[[ DATA FOR PROCESSING open ]]

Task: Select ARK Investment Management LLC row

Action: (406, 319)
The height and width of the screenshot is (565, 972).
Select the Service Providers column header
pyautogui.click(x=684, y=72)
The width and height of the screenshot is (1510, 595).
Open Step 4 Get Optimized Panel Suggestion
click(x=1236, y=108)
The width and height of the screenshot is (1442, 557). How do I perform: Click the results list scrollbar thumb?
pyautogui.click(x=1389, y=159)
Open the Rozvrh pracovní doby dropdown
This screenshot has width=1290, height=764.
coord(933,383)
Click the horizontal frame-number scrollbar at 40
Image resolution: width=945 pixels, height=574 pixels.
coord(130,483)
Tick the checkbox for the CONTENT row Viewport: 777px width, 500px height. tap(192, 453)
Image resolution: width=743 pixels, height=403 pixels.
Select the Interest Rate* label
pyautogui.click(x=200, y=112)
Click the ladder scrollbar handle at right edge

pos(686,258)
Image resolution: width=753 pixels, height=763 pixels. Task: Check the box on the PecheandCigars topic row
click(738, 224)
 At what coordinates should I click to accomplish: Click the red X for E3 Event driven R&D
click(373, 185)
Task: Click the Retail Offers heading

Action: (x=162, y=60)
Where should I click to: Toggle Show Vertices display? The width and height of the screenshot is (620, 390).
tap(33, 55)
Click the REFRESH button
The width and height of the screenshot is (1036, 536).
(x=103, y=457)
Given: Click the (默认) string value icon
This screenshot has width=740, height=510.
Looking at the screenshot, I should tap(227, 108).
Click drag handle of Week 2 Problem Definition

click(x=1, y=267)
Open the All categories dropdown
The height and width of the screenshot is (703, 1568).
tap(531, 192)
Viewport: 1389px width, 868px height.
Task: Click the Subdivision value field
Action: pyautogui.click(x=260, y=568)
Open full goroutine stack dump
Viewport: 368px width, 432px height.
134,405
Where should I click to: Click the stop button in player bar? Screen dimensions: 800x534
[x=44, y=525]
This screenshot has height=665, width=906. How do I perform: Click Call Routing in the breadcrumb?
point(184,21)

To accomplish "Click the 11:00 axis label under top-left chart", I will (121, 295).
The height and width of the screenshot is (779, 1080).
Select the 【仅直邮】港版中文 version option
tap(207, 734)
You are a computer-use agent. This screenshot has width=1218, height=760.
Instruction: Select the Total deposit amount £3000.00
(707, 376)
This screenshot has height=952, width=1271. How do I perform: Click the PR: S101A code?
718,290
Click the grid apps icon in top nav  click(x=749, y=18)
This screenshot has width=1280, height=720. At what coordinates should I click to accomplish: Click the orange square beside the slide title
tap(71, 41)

[[ DATA FOR PROCESSING closed ]]

## TASK BRIEF
When the line with "Tick the checkbox" is reached in the data above, start copying there, and copy each line exactly until the line with "Click the REFRESH button" has been copied; copy nothing else.

## RESULT BELOW
Tick the checkbox for the CONTENT row Viewport: 777px width, 500px height. tap(192, 453)
Image resolution: width=743 pixels, height=403 pixels.
Select the Interest Rate* label
pyautogui.click(x=200, y=112)
Click the ladder scrollbar handle at right edge

pos(686,258)
Image resolution: width=753 pixels, height=763 pixels. Task: Check the box on the PecheandCigars topic row
click(738, 224)
 At what coordinates should I click to accomplish: Click the red X for E3 Event driven R&D
click(373, 185)
Task: Click the Retail Offers heading

Action: (x=162, y=60)
Where should I click to: Toggle Show Vertices display? The width and height of the screenshot is (620, 390).
tap(33, 55)
Click the REFRESH button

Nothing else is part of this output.